La destitution pour manquement aux devoirs : l'article 68
La révision constitutionnelle du 23 février 2007 a remplacé l'ancien mécanisme de la "haute trahison", notion imprécise et jamais appliquée, par une procédure de destitution en cas de "manquement à ses devoirs manifestement incompatible avec l'exercice de son mandat". Cette procédure, comparable à l'impeachment américain, organise un privilège de juridiction devant la Haute Cour, présidée par le président de l'Assemblée nationale et composée de membres des deux chambres.
Chacune des deux assemblées doit se prononcer à la majorité des deux tiers pour décider du renvoi devant la Haute Cour, qui statue elle-même à la même majorité. Ce bicamérisme égalitaire a été critiqué, notamment parce que la composition traditionnellement conservatrice du Sénat rendrait difficile la mise en accusation d'un président de droite. La nature de cette procédure fait débat : s'agit-il d'une responsabilité politique déguisée ou d'un mécanisme sanctionnant une faute ? La doctrine majoritaire penche pour la seconde qualification, la destitution étant conditionnée par le constat d'un manquement et non par un simple désaccord politique.

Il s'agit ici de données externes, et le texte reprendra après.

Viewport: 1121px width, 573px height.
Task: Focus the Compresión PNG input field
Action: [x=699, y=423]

La responsabilité devant la Cour pénale internationale
Depuis la révision constitutionnelle du 8 juillet 1999, l'article 53-2 de la Constitution permet la reconnaissance de la juridiction de la Cour pénale internationale (CPI). Le président de la République peut donc être traduit devant cette juridiction pour les crimes les plus graves du droit international : génocide, crimes contre l'humanité, crimes de guerre et crime d'agression.

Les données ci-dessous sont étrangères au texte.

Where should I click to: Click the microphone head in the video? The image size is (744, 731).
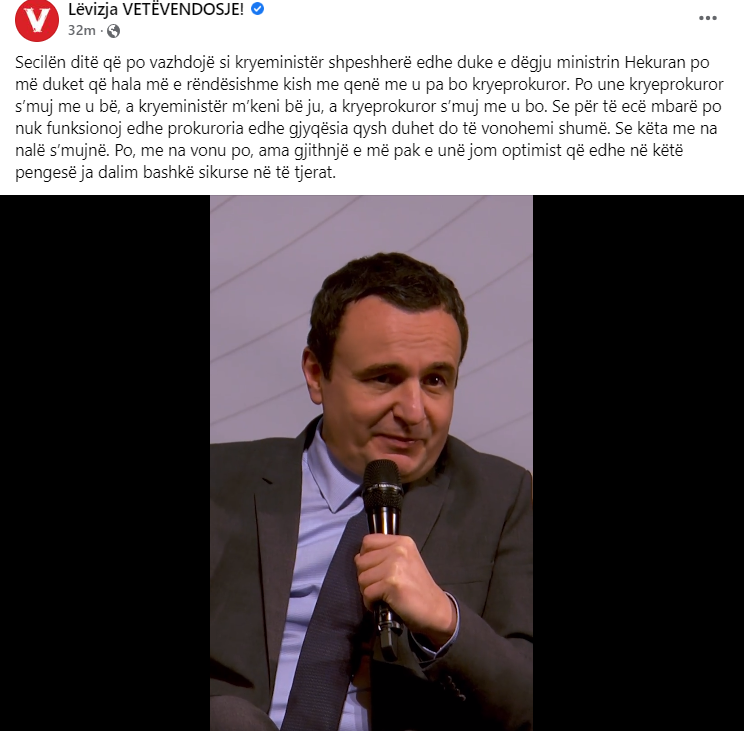click(x=382, y=479)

Cette révision a été rendue nécessaire par la décision du Conseil constitutionnel du 22 janvier 1999 (CC, déc. n° 98-408 DC, Traité portant statut de la CPI), qui avait relevé l'incompatibilité entre le Statut de Rome du 18 juillet 1998 et les dispositions constitutionnelles relatives à l'immunité présidentielle. Le constituant a ainsi accepté de déroger au principe d'irresponsabilité pour les infractions internationales les plus graves, manifestant la soumission de la France aux exigences du droit pénal international.
La question connexe des collaborateurs du président
L'étendue de l'inviolabilité présidentielle aux collaborateurs du chef de l'État a suscité des controverses. La Cour de cassation a tranché dans un sens restrictif en jugeant que les membres du cabinet présidentiel ne bénéficient pas de l'immunité (Cass. crim., 19 décembre 2012, affaire dite des "sondages de l'Élysée"). Cette solution s'appuie sur le principe d'interprétation stricte des immunités en droit pénal et sur la jurisprudence établie dans l'affaire du "sang contaminé" selon laquelle les conseillers ministériels ne jouissent pas d'une immunité pénale.
À retenir
- Le président bénéficie d'une irresponsabilité pour les actes accomplis dans l'exercice de ses fonctions (art. 67, al. 1) et d'une inviolabilité procédurale pendant la durée du mandat (art. 67, al. 2).
- Le régime actuel résulte de la loi constitutionnelle du 23 février 2007, clarifiant la jurisprudence divergente du Conseil constitutionnel (1999) et de la Cour de cassation (arrêt Breisacher, 2001).
- La suspension des prescriptions permet d'engager des poursuites après la fin du mandat, comme l'illustrent les condamnations de Jacques Chirac (2011) et de Nicolas Sarkozy (2023-2024).
- La procédure de destitution de l'article 68 requiert une majorité des deux tiers dans chaque chambre, puis devant la Haute Cour.
- Le président peut être traduit devant la CPI depuis la révision constitutionnelle du 8 juillet 1999.